ISSN 1000-1239 CN 11-1777/TP

计算机研究与发展 ›› 2019, Vol. 56 ›› Issue (9): 1988-2000.doi: 10.7544/issn1000-1239.2019.20190048

• 系统结构 • 上一篇    下一篇


张晓阳1, 许佳豪1, 胡燏翀1,2   

  1. 1(华中科技大学计算机科学与技术学院 武汉 430074); 2(深圳华中科技大学研究院 广东深圳 518000) (
  • 出版日期: 2019-09-10
  • 基金资助: 

Proactive Locally Repairable Codes for Cloud Storage Systems

Zhang Xiaoyang1, Xu Jiahao1, Hu Yuchong1,2   

  1. 1(School of Computer Science and Technology, Huazhong University of Science and Technology, Wuhan 430074); 2(Shenzhen Huazhong University of Science and Technology Research Institute, Shenzhen, Guangdong 518000)
  • Online: 2019-09-10
  • Supported by: 
    This work was supported by the National Natural Science Foundation of China (61872414, 61502191) and Shenzhen Knowledge Innovation Program (JCYJ20170307172447622).

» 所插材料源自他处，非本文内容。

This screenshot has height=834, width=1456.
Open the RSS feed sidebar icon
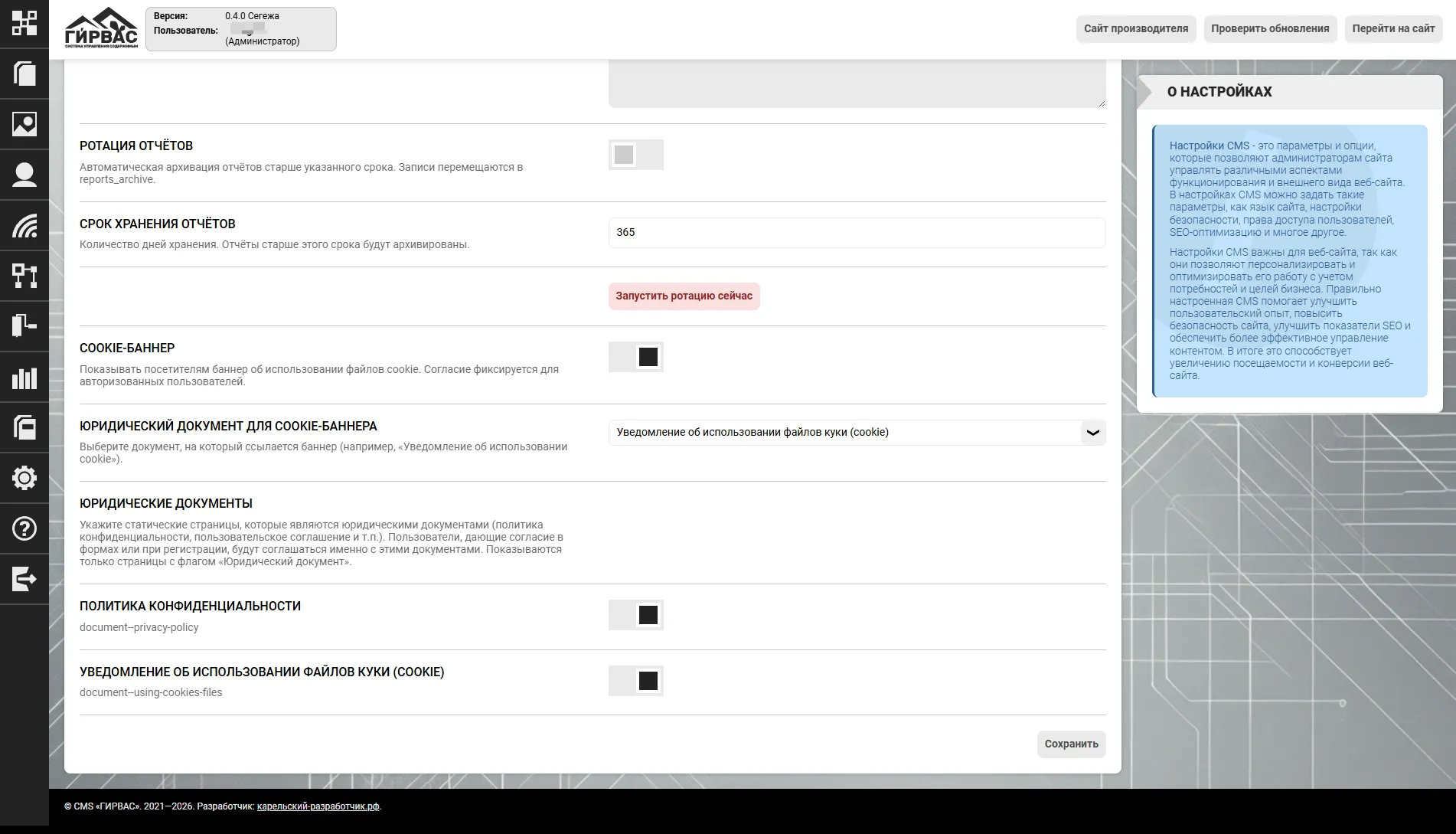pyautogui.click(x=24, y=225)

摘要: 为了保证客户访问数据的高可用性,一些云存储系统开始采用一类新型编码,即局部修复编码(locally repairable codes, LRC).例如Windows Azure和Facebook的HDFS RAID.与Reed-Solomon码相比,LRC修复效率高,因为它将每个条带的数据块分成多个组,每个组内额外生成一个校验块,因而组内就可以对单个故障块进行修复.LRC假设每组大小相同,这意味着每个故障块的修复所产生的组内数据传输量是相同的.但是,对于那些更易出现故障的磁盘,它们所造成丢失的数据块理应被系统更有效地修复.借助基于决策树的磁盘故障预测方法来动态调整LRC中组的大小,从而构造一类预测式LRC(proactive LRC, pLRC),使得即将发生故障的磁盘存储的数据块所在的组的长度变小,以便这些数据块可以在更小的组内进行更快地修复,同时保持和传统LRC相同的存储开销和编码结构.不仅通过MTTDL建模分析pLRC的可靠性,还在Facebook的Hadoop HDFS平台中实现了pLRC并进行了性能测试.结果表明,比起LRC,pLRC的可靠性最多可提升113%,同时降级读和磁盘修复性能最多可提高46.8%和47.5%.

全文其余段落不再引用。